El alcalde municipal de Tarija, Johnny Torres Terzo, confirmó su participación en el encuentro entre nuevas autoridades subnacionales y el Gobierno Nacional, a la cabeza del presidente, Rodrigo Paz Pereira.

En ese margen, refirió que el encuentro previo al de alcaldes de capital y Paz el próximo 25 de mayo, está demasiado alejado cuando se puede ir ganando tiempo para exponer las problemáticas de cada región e ir pensando en posibles soluciones.

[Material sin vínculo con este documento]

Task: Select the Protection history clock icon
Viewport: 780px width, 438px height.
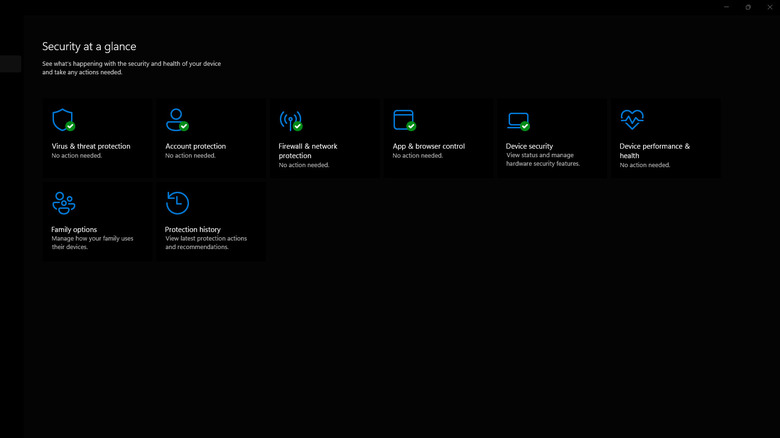Action: click(177, 203)
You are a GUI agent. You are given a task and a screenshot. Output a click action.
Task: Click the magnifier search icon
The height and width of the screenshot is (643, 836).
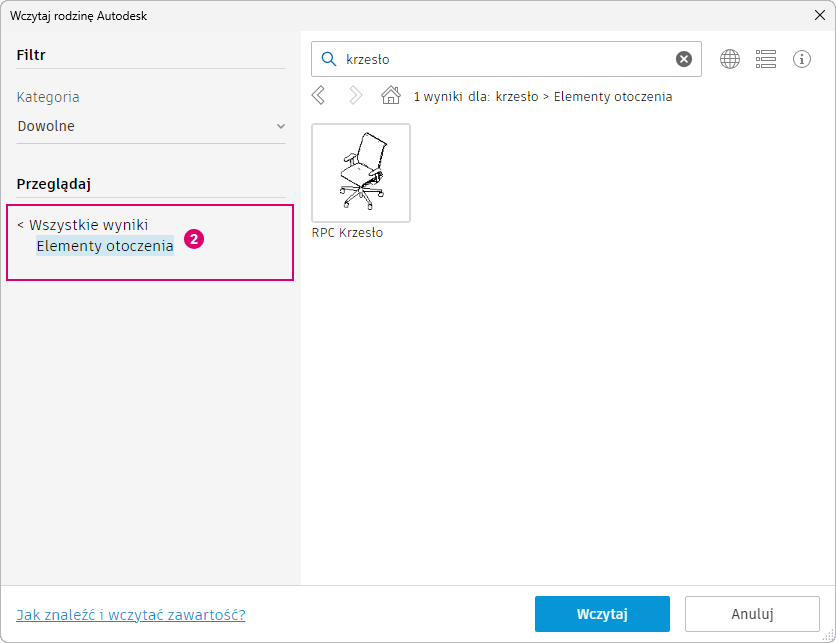click(x=329, y=59)
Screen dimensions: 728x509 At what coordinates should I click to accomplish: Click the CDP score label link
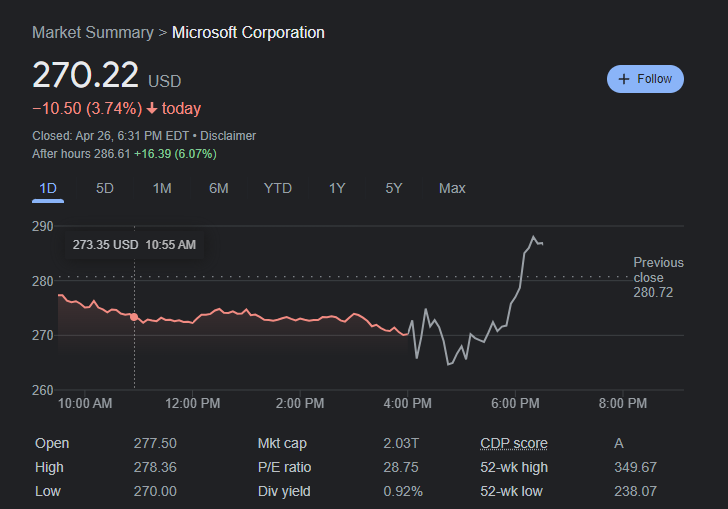pos(514,443)
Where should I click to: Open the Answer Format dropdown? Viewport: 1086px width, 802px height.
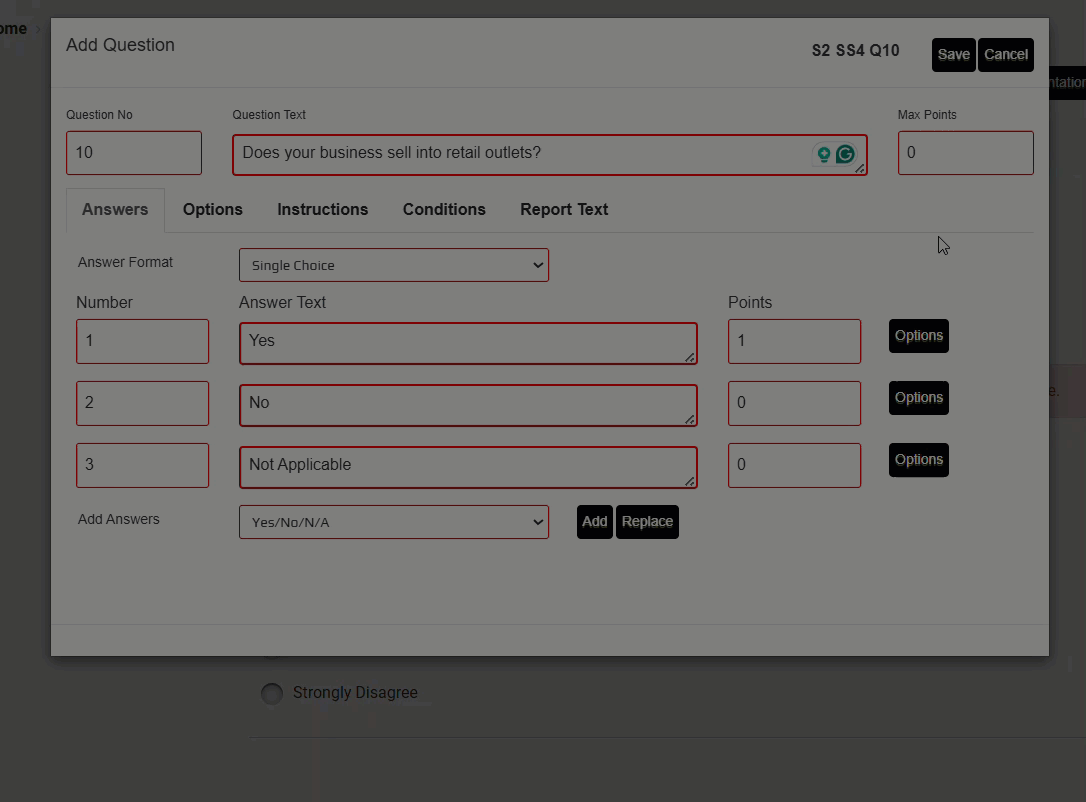[393, 265]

Ahora bien, reconoció que la participación de más de 500 autoridades subnacionales dificultará que cada interlocutor haga uso de la palabra, no solo por la naturaleza política de cada uno de ellos sino también por la cantidad de requerimientos que tienen las entidades territoriales autónomas.
«Siento que es muy grande, es muy grande, claro tantas personas, todos políticos, todos con una posición y todos con un problema en particular, la problemática de la Alcaldía de Tarija, por ejemplo, es diferente a la Alcaldía de Pando por darles un ejemplo, entonces ¿cómo vamos a lograr esto?
Sobre es base, comple complemento que el 50-50 es el principal motivo por el cual las autoridades subnacionales deben reunirse con el Gobierno Nacional.
En Bolivia, el “50‑50” es una propuesta de gobierno impulsada por el presidente Rodrigo Paz para redistribuir de manera más equitativa los recursos públicos entre el nivel central del Estado (Ejecutivo nacional) y los gobiernos subnacionales (departamentales y municipales), con una regla aproximada de “50% para el central y 50% para las regiones”.
No se trata solo de repartir dinero, sino de reordenar el Estado, reducir el centralismo y fortalecer la autonomía financiera de los gobiernos departamentales y municipales.
En qué consiste
El 50‑50 busca que, dentro del Presupuesto General del Estado, alrededor de la mitad de los recursos se ejerzan directamente desde el nivel central (ministerios y entidades nacionales) y la otra mitad se gestione desde gobiernos departamentales y municipales, con reglas claras de responsabilidad fiscal.
El objetivo declarado es que el dinero llegue más rápido a la gente en rubros como salud, educación, infraestructura y producción, reduciendo la burocracia centralista.
Dimensiones políticas y sociales
Paz presenta el 50‑50 como una “decisión histórica y estructural” para profundizar la autonomía y el desarrollo regional, vinculándolo a la idea de que el Estado y la economía se construyan “desde las regiones”.
La iniciativa ha generado debate: algunos sectores regionales lo ven como avance hacia más poder y recursos locales, mientras otros advierten que debe acompañarse de capacidades técnicas y transparencia para evitar malas administraciones.
En resumen, el 50‑50 en Bolivia es un modelo de descentralización fiscal que, en la práctica, busca dividir equitativamente la gestión de los recursos públicos entre gobierno central y gobiernos subnacionales, con el fin de ordenar el Estado, reducir el centralismo y mejorar los servicios para la población.